Three hundred ninety-eight out of 432 seated members of the Democrat-led House of Representatives voted on Tuesday to condemn the Boycott, Divest, and Sanction (BDS) movement, an amalgam of anti-Zionist interests that advocates for the delegitimization and ostracization of all Israeli institutions. It was a vote that Democrats would not have had to take but for the upstart progressives in their midst. The party’s progressive House freshmen have made a name for themselves by pushing their caucus to the left on a series of issues, one of which is support for America’s strategic alliance with Israel. They pushed too far.

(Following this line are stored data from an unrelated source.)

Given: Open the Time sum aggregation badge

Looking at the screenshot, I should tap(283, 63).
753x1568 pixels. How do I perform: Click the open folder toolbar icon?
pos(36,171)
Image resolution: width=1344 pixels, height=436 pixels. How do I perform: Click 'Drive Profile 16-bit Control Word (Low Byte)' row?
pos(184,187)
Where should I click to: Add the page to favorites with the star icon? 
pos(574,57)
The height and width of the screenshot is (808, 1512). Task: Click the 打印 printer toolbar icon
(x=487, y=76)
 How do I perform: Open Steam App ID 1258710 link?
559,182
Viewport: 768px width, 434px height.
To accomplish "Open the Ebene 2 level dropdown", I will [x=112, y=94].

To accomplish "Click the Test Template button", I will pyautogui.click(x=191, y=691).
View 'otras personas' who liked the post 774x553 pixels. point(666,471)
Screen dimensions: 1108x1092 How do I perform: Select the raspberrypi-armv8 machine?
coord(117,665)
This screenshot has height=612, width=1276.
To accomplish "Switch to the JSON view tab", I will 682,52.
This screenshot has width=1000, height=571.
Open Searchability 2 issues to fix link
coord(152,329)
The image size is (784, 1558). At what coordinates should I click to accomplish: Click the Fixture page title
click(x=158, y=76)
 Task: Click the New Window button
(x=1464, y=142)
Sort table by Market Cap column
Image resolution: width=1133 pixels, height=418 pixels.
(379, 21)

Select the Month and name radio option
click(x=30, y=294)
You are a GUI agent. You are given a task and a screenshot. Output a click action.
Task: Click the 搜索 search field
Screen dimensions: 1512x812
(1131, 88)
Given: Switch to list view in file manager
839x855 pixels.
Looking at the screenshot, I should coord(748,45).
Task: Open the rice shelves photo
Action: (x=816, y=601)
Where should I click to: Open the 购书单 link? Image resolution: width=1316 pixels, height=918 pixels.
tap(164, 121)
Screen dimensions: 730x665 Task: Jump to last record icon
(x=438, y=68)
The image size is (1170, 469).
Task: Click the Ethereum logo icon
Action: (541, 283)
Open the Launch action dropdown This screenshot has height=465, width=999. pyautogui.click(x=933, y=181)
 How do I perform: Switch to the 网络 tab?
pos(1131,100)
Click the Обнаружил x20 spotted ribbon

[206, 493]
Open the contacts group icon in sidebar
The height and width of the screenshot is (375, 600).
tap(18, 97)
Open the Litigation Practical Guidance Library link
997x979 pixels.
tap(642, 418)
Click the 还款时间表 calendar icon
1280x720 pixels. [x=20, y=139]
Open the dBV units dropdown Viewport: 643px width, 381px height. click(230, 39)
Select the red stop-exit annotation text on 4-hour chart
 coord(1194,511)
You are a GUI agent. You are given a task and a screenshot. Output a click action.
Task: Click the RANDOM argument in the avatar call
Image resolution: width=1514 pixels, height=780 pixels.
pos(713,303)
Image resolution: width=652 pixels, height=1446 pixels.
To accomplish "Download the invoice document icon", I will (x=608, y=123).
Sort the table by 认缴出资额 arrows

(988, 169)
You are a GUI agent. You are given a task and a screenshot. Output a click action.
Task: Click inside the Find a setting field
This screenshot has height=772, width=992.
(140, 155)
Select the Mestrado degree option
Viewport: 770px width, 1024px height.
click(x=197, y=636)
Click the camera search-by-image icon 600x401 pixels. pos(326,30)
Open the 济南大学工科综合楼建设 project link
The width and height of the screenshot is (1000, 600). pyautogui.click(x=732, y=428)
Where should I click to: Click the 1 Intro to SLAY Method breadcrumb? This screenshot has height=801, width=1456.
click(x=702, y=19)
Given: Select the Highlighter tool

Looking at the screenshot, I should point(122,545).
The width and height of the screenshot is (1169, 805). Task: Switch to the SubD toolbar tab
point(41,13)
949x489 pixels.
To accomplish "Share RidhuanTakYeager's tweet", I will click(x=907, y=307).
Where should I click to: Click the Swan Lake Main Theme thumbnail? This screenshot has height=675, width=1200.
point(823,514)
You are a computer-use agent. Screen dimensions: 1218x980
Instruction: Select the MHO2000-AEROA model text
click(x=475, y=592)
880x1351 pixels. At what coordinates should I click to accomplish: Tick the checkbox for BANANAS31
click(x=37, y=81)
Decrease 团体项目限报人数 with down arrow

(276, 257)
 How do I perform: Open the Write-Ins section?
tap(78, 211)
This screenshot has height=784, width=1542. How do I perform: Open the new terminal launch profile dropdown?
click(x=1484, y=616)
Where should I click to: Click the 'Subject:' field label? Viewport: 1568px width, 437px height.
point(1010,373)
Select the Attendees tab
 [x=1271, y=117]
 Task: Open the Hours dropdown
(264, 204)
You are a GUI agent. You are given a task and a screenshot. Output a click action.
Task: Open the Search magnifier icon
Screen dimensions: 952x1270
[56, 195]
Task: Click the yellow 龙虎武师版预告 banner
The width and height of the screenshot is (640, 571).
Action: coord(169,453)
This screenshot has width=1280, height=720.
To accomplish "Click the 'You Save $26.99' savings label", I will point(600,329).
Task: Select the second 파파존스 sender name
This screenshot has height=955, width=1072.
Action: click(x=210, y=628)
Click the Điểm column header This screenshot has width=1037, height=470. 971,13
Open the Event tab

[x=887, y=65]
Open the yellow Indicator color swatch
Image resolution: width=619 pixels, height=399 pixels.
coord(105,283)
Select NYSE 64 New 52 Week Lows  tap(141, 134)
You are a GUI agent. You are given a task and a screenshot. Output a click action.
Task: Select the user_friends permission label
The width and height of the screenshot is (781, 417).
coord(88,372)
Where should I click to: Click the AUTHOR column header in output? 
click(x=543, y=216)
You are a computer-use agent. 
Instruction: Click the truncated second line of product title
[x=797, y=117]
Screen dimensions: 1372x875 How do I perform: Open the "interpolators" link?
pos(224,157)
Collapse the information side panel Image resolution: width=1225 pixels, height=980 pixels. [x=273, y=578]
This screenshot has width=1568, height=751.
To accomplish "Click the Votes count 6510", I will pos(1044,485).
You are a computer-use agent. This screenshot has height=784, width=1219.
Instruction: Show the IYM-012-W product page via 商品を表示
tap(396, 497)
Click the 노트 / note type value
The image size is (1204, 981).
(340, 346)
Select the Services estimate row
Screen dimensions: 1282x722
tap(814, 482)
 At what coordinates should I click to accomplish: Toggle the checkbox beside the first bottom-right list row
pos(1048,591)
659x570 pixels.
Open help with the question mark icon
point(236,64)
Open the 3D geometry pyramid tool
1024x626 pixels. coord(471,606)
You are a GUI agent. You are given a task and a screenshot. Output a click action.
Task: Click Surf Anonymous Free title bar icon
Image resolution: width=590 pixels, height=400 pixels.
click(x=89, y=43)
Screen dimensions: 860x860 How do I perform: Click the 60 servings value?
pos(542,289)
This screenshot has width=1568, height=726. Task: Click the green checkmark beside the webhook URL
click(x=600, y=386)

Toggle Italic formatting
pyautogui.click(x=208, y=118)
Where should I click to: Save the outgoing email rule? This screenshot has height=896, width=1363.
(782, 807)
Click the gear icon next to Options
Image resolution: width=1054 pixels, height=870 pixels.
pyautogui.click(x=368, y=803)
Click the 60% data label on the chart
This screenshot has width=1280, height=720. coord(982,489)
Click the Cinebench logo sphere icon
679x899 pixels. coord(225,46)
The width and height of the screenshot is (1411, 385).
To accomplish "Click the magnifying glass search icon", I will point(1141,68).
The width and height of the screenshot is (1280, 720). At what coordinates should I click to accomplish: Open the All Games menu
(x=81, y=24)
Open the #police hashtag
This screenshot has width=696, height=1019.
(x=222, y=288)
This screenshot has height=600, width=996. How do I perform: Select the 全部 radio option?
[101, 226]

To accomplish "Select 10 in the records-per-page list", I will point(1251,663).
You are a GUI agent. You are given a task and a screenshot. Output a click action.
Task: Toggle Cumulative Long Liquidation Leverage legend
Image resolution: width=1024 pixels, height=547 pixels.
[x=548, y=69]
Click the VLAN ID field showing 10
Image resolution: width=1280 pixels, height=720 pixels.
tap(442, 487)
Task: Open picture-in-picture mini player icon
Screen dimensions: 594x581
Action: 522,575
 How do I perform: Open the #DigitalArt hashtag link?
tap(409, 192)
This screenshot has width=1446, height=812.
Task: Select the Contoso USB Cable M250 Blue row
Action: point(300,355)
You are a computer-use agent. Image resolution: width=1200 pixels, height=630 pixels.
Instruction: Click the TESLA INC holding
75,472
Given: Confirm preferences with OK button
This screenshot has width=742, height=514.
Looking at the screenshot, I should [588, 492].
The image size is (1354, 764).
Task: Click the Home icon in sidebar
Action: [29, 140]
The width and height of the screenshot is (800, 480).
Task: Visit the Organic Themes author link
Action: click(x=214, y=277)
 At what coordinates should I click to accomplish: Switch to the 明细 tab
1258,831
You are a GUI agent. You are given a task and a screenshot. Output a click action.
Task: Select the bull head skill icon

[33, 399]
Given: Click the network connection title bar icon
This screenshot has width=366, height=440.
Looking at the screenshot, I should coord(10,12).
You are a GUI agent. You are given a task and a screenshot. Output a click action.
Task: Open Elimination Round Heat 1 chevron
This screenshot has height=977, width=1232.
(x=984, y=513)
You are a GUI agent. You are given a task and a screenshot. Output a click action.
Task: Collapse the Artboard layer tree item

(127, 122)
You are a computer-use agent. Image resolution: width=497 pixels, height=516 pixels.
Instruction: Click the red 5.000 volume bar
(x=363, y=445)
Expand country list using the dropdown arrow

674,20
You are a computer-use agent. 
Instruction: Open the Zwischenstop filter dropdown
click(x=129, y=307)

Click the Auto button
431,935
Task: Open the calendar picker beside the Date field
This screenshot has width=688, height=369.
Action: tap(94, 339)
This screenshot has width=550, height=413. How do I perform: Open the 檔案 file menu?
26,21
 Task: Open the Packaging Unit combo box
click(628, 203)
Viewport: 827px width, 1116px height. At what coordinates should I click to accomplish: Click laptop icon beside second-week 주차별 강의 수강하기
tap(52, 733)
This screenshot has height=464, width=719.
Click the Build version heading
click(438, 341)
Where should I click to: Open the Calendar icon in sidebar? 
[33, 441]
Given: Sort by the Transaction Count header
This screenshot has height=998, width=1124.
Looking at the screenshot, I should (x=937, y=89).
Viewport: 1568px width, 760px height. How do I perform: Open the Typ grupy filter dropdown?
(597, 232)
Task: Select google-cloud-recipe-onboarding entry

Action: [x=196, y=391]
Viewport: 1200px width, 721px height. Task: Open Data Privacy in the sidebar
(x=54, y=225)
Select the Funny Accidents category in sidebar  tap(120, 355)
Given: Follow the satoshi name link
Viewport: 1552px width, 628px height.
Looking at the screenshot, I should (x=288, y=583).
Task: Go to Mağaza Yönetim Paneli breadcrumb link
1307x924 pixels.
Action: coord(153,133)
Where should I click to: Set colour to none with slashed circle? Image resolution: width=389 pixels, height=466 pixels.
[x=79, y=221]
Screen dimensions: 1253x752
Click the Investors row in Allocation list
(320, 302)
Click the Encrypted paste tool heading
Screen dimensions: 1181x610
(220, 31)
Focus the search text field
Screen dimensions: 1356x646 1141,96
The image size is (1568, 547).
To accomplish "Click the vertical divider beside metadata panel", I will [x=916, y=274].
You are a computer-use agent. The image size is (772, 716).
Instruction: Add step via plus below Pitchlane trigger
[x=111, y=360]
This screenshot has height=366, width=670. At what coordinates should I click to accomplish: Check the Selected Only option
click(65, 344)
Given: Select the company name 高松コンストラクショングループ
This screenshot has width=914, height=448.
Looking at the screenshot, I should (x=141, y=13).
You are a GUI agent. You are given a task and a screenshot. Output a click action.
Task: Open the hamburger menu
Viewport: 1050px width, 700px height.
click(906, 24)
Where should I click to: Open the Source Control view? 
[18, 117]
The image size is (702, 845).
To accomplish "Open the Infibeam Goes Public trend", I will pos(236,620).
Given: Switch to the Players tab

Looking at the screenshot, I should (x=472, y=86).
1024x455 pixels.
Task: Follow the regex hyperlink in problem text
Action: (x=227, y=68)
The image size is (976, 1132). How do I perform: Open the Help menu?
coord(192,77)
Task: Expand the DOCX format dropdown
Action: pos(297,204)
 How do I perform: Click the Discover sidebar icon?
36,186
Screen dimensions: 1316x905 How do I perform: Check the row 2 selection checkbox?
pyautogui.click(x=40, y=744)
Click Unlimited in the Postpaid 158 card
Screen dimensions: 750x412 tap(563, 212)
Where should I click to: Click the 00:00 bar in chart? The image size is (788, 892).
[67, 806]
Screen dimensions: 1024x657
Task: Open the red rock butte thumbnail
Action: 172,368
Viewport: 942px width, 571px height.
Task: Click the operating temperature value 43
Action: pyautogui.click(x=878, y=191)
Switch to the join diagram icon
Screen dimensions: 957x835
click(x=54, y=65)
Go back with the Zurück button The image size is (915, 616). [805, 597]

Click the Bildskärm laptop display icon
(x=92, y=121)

Last week, Congresswomen Ilhan Omar and Rashida Tlaib—two members of the quadrumvirate its members refer to as the “squad”—introduced a resolution backing BDS under the auspices of supporting the right of anyone to boycott anything. This cover story was illustrative of how unpopular their attempt to legitimize BDS was. Twenty-seven states have adopted measures opposing the boycott of Israeli goods or imposing costs on institutions that comport with BDS’s demands. This March, Gallup found that 59 percent of American adults sympathize with Israel in its conflict with the Palestinian Authority. Only 21 percent backed the entities in Gaza and the West Bank. Although this represents a modest decline in support for Israel from 2018, pro-Israel sentiment remains palpable among a majority of Republicans and independents and a plurality of Democrats. Only among self-described “liberal Democrats” has sympathy for Israel collapsed to a virtually non-existent 3 percent.
Those “liberal Democrats” can find their champions among the 16 Democrats who opposed the Democrat-sponsored anti-BDS resolution.
Omar tried to drum up support for her competing resolution in support of BDS by likening Israel to Nazi Germany and comparing the Hamas-linked movement to the Boston Tea Party. Tlaib, too, echoed these themes. The anti-BDS resolution, she said, “attempts to delegitimize a certain people’s political speech and to send a message that our government can and will take action against speech it doesn’t like” (a federal judge in Arkansas has already dismissed Tlaib’s constitutional objections). “My concern with being overly punitive on nonviolent forms of protest is that it forces people into other channels,” said squad member Alexandria Ocasio-Cortez. The congresswoman has a habit of speaking in vague terms so that she can plausibly deny the obvious implication, but her meaning is clear enough; if boycotting Israeli goods isn’t an option, opponents of the Jewish state will be forced to take more drastic measures.
These arguments were not enough to sway an overwhelming majority of the Democratic Caucus. They weren’t even sufficient to convince squad member Rep. Ayanna Pressley, who voted with the majority.
Though a vote in support of Israel’s right to produce and export goods abroad was not a tough one, the decision to hold the vote was. Progressives lobbied leadership against holding such a vote, noting that it would be construed as an attack on the Democratic Caucus’s progressive members just days after Donald Trump had attacked them. Even moderate Democrats expressed concerns about the prospect of exposing the ideological fissures within the party’s House majority. But whereas a union between the Congressional Black Caucus and the Progressive Caucus forced Democrats to scuttle a resolution condemning Omar’s repeated anti-Semitic remarks, that alliance has been strained in recent weeks. The squad climbed out on a limb, and House Democrats sawed it off.
Say what you will about Donald Trump’s sloppy and counterproductive execution, the president knows how to pick his targets. Trump’s effort to elevate the most progressive members of the Democratic Caucus beyond their relative statures in Congress is a clever and calculated strategy. The vote on this resolution betrays how discomfited Democrats are by the views of their most impetuous members (as if more confirmation was needed). Democrats are happy to wrap their arms around the “squad” so long as they don’t have to talk about what its members actually believe. The GOP’s job will be to make that balancing act untenable. If this vote is any indication, the GOP’s job won’t be all that difficult.